▸ Text section:
NextTimeAround said:


> Plus some situations can help you to see new connections / interpretations of the information that you already have.


NTA, that is definitely a new development in our R. I now remember something from way before we were married, and interpret it with the new information I have about him. I get angry with _myself_ and him for my not seeing what was really going on. Mostly I am talking about times he was passive aggressive, or managed to turn a legitimate problem (something *he* was doing wrong) into *me* being the problem.


VladDracul said:


> IM mi lady, you may as well face the fact that the problems in your marriage go beyond him telling some other chick he wants to pull up stakes are ride off into the sunset together. It ain't the (hopefully dead) EA that haunts you. *It the sub-conscience thoughts about what kind of man is he anyway, how his behavior towards you depreciates the "positive changes" he made and what security does your family have.*


The EA died a long time ago. He ended it within 2 weeks of asking me for a D, and claims he would never go back to her. She has had several "boyfriends" since him, and he feels like a fool, knowing he fell for a skilled player who already had a long history of adultery, believing her to be a virtuous woman trapped in an abusive marriage. She has a reputation among those who have known her all her life. Even knowing all that, it is strange that my husband could have thought he had found his "true soul mate" and been willing to trash his wife and children for her. He says now that he was in a bad place in his head, and she said all the right things...in other words, showered him with compliments.

▸ Source records:
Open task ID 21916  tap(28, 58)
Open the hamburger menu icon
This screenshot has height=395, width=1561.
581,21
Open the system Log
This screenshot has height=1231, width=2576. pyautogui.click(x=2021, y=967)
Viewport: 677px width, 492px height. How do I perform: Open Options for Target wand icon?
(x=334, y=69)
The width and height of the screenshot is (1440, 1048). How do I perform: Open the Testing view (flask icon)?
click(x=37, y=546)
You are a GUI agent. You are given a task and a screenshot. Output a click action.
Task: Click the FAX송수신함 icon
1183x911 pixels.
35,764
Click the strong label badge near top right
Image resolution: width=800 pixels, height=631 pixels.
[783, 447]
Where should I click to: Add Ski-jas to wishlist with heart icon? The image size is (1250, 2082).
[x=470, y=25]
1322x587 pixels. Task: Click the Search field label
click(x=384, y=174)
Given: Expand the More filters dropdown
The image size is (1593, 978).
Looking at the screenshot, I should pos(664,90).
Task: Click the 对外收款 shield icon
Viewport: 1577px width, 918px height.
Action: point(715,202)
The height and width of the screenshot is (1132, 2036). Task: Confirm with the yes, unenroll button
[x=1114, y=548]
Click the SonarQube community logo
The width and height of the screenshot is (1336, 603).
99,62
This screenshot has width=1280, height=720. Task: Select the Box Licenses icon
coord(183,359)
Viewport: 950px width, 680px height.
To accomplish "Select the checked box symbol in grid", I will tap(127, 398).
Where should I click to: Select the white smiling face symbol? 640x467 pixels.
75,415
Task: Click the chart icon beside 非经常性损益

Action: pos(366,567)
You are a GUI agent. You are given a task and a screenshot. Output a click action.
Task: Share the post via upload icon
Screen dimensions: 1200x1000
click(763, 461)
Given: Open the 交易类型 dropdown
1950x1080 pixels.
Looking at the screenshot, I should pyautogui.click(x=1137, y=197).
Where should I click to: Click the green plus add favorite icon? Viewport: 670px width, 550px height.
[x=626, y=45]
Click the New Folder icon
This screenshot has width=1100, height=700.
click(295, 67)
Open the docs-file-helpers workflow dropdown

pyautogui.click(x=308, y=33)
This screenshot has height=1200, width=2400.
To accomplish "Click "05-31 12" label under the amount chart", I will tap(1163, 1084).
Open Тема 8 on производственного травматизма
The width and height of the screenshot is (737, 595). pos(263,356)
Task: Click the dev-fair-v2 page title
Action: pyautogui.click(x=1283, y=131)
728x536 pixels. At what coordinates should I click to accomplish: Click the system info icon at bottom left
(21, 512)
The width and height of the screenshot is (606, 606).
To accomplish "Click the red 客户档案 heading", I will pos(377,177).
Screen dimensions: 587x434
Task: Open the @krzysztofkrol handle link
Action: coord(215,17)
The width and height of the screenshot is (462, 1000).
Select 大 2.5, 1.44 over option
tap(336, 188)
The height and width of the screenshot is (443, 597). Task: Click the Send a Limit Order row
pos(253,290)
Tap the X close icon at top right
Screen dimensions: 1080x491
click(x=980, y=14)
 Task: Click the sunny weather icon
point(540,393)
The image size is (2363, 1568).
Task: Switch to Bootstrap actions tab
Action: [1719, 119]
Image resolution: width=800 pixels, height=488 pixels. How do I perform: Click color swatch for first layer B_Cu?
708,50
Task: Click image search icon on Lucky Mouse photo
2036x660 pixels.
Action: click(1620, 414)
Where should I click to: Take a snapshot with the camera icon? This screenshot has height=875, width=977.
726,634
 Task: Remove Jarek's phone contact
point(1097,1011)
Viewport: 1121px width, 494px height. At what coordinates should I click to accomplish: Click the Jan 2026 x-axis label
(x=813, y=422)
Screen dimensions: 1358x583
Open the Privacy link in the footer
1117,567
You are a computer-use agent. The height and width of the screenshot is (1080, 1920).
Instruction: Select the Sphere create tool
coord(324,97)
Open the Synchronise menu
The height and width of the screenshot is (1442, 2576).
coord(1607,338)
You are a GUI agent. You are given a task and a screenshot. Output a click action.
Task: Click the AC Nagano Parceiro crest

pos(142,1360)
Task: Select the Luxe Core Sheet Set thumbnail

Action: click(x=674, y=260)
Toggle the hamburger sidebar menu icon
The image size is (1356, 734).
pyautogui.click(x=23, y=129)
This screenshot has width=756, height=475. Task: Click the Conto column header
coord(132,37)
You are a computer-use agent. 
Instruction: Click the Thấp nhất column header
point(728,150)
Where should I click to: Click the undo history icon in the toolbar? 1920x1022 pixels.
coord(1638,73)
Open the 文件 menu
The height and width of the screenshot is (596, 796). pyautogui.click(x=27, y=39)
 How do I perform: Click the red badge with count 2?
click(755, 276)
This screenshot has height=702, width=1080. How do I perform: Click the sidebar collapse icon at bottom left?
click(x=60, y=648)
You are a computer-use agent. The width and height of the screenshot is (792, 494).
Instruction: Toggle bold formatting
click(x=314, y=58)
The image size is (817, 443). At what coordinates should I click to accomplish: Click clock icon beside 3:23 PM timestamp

▸ What to do:
[1] From the forum thread, extract the passage from "NTA, that is" to "being the problem.".
[2] According to the forum thread, how soon after asking for a D did the husband end the EA?
[3] Write what comes next in the forum thread about the marriage, starting after its final sentence.
This material has no connection to the forum thread.

▸ Answers given:
[1]
NTA, that is definitely a new development in our R. I now remember something from way before we were married, and interpret it with the new information I have about him. I get angry with _myself_ and him for my not seeing what was really going on. Mostly I am talking about times he was passive aggressive, or managed to turn a legitimate problem (something *he* was doing wrong) into *me* being the problem.

[2] He ended it within 2 weeks of asking for a D.

[3]
You are right, he demolished my sense of security. Because I was blindsided by his request for a D, I don't ever know for sure if my marriage is safe. I have asked myself and him, "Who are you, really?" He understands that is a valid question, and he is working very hard on figuring out who he really is, and proving it to me.


VladDracul said:


> BTW, these folks squawking about "no government handouts" are full of crap. Next time you ride on a highway, get your trash picked up, or see a clean up after a disaster, think about how that compares to "no public schools" because that's a government handout.


You are mixing apples and oranges. A nation needs government and our tax $ to cover some things (roads, a military, public schooling for those who aren't willing or able to educate their children, disaster cleanup, police keeping, etc.) but our family has never needed or wanted help paying our personal household bills, which is what he was suggesting for me when he said, "You can get government help." I left a good job as a Chemist to be home and educate our children 14 years prior to his EA, and we lived on his one income and with his poor professional and financial decisions, (I opined the entire marriage regarding his choices for work and financial decisions, him belittling my ideas and doing whatever he wanted.)


RWB said:


> Rubies,
> 
> I meet the minimums...
> 
> ...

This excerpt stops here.